Idyll Excerpt: The Streets of Belleterre

In honor of Westworld Season 2 premiering this weekend, here is a sample of my own sci-fi Western novel, Idyll. Idyll is now available for $0.99 here on Amazon!


The afternoon sun descended beneath the bluffs, and the quartz hills wrapped themselves in velveteen shadows. Samuel found a noisy stream, broke down his tack, and scrubbed Titan where a thick scum of lather had gathered around her saddle. The mare wandered down the bank to chew through a stand of tall grass, and Samuel squatted by the water—at a respectful distance—and watched the surface glimmer as it bustled past. Their father owned a high-priced casting net just to fish these streams. Alma Starboard had teased him because there was no place in Glenn County to use such a net, unless he wanted to try chucking it into wells or rain barrels. Samuel warily dipped his hand into the frigid water and watched the current form hillocks as it bulged and rushed around his fingers. For all he knew, Josiah Starboard had stopped at this very spot.
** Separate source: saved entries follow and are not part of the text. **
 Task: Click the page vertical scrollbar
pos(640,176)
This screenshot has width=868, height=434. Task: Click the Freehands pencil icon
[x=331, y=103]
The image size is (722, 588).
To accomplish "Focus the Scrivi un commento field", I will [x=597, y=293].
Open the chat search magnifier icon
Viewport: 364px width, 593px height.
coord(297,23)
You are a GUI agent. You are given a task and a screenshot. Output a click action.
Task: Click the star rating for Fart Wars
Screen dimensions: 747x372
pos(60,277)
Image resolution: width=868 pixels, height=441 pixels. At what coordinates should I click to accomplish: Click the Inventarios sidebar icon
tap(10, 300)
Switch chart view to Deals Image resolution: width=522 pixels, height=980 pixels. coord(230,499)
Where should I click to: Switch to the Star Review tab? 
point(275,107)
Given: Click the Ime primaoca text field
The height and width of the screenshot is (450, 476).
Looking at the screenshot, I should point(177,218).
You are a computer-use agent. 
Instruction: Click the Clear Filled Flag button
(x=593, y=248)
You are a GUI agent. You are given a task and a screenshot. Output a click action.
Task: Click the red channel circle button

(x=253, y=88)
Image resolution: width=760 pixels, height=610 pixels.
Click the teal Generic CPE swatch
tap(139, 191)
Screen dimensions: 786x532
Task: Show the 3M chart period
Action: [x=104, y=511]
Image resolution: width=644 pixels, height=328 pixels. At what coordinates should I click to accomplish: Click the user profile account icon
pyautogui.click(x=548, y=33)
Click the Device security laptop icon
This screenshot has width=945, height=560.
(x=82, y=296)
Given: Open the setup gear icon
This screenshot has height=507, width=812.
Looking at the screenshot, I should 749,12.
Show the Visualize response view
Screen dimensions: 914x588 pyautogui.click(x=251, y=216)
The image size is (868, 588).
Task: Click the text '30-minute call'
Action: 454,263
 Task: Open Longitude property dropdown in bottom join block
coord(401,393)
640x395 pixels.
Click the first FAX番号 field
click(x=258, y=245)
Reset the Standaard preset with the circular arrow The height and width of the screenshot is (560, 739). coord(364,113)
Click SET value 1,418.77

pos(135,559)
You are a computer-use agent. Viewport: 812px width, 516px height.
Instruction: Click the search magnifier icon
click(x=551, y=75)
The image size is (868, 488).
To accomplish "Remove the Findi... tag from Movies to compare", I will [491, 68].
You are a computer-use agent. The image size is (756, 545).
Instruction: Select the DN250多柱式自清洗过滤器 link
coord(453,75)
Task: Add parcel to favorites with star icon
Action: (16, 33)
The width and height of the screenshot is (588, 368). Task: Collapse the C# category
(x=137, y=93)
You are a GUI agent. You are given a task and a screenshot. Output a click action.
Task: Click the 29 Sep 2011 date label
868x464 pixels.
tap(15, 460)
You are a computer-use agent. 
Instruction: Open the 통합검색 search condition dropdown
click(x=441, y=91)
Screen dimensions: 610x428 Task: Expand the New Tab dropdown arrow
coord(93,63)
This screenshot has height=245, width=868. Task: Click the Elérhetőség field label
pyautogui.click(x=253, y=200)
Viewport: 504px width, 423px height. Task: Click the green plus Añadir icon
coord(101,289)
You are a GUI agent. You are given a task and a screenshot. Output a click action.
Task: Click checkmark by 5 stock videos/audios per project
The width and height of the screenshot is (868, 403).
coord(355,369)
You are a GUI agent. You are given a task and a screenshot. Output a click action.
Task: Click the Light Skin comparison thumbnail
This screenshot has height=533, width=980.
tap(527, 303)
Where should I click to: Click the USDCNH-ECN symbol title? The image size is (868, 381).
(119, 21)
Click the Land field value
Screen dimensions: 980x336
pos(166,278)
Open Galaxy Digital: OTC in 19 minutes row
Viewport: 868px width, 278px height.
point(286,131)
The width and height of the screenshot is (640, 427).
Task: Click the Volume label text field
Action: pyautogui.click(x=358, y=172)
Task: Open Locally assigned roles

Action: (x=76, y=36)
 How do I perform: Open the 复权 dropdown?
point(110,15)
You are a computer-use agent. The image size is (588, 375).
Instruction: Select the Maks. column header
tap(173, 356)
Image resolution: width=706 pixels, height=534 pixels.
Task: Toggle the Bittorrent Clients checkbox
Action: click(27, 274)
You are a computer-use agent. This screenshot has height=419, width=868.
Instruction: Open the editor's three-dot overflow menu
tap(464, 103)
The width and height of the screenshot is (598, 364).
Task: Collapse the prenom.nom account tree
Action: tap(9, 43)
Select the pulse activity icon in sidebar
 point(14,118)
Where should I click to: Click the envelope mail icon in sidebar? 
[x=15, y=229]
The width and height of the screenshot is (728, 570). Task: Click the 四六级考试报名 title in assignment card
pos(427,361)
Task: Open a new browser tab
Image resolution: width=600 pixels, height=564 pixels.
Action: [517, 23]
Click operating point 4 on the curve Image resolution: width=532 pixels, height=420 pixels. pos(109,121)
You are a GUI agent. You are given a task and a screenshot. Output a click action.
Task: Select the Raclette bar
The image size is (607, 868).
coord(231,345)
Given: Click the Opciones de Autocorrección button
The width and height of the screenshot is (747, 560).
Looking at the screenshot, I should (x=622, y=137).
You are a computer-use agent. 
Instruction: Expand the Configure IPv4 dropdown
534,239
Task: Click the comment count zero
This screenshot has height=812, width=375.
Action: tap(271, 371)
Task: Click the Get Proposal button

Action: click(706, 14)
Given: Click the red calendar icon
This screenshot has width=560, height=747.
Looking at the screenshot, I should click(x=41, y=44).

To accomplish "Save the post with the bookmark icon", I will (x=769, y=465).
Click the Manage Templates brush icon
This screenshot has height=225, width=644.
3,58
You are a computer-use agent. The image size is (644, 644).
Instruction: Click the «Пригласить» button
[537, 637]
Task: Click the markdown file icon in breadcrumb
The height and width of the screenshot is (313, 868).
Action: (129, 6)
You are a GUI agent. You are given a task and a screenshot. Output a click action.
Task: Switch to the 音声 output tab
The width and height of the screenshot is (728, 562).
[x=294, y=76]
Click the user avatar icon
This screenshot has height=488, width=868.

Samuel imagined that he was speaking to him.

“Is that why you told us it took ten days to get to Belleterre? Because you spent a full day fishing? “I’m going to beat you there, Dad. Nine days.”

Within ten minutes, he and Titan were on the move again. As he cleared each ridge Samuel expected to be suddenly staring down at a crowded city of timber, aluminum, and live glass. He remembered his father’s reports of streets covered with pearlescent river stones and three-story houses with foundations of laser-cut rock. Josiah painted pictures of deafening waterfalls powering gigantic mills and propelling water through a webwork of aqueducts and aluminum pipes. Belleterre seemed to be a hectic paradise with its toy stores, puppet-shows, and men selling food or candy on every street corner.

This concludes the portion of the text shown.